Today’s Prompt: Write a two-three paragraph praise note about your favourite author, in the third person. Mention what is peculiar or special about their style, how you met or fell in love with their work and what their writing does to you, how they inspire you to write your own self alive. If they are still living, send it to them.

John Ronald Reuel Tolkien. Writer. Professor. Poet. He is the creator of a legendarium that has influenced readers, writers, and movie-goers around the world over the last six decades, and will continue to influence us for many years to come. Though Jen had known of The Hobbit book in her childhood, her upbringing in Manila (by two parents who aren’t fond readers) did not bring her in direct contact with Tolkien’s work until one night in December 2000, as she sat in a movie theatre. The film was so insignificant, in hindsight, considering she can’t recall what it was, but what she does recall was seeing this trailer before it:
Jen was amazed. The sad thing was that her first thought was, “It’s like Harry Potter, except bigger and more badass.” Yes, she’s well aware that she ought to be flogged for such a comparison (no disrespect to Potter, but the two are ultimately incomparable). Point being, her near-twelve year old self was entirely enraptured.

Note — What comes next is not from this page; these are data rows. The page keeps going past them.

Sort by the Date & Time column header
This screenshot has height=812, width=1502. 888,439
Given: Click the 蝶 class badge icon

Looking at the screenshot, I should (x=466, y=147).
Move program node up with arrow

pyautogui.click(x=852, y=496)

Fast-forward to January 2003. Weeks prior, she had just watched The Lord of the Rings: The Two Towers. It was only at this point that she finally knuckled down and read the book from cover to cover. Many late nights were spent (some with a flashlight under the blankets) as she read chapter upon chapter, wanting and needing to know what happened next to Frodo, to Aragorn, to the Rohirrim, to Faramir. She’s relieved, to be honest, that she chose to do so after seeing the first two films, rather than attempting it as an eleven year old. At fourteen, Jen had her brain wrapped around literature far better, and her personal interests were far more fixated on history. This interest is what helped her digest the text far better. It’s heavy, to be sure; it’s written in an encyclopaedic way – and that’s quite possibly what makes Jen so incredibly fond of it.
As a worldbuilder herself, Jen absolutely adored Tolkien’s attention to detail. While many would find themselves off-put by his writing style, perhaps taken out of the universe by his technical writing, she found herself all the more immersed in it. Tolkien’s work – rambles and overwriting and all – felt like a proper history, a proper record of the past. If you’d told her today that the Shire, Rohan, Gondor… these places and its peoples existed centuries ago, she’d say, “Well… that explains a lot.” Tolkien’s work feels real, regardless of the fact that it’s considered “high fantasy.”
Tolkien’s work is an inspiration to Jen. While she knows she doesn’t have the know-how to create a world – complete with languages, cultures, customs – the way he did, she can say that his books have allowed her to see the world in a different way. Everything is brighter, more colourful, wondrous, and in equal measures dark, intense, and awe-striking in Jen’s world view now, far more than it ever was before.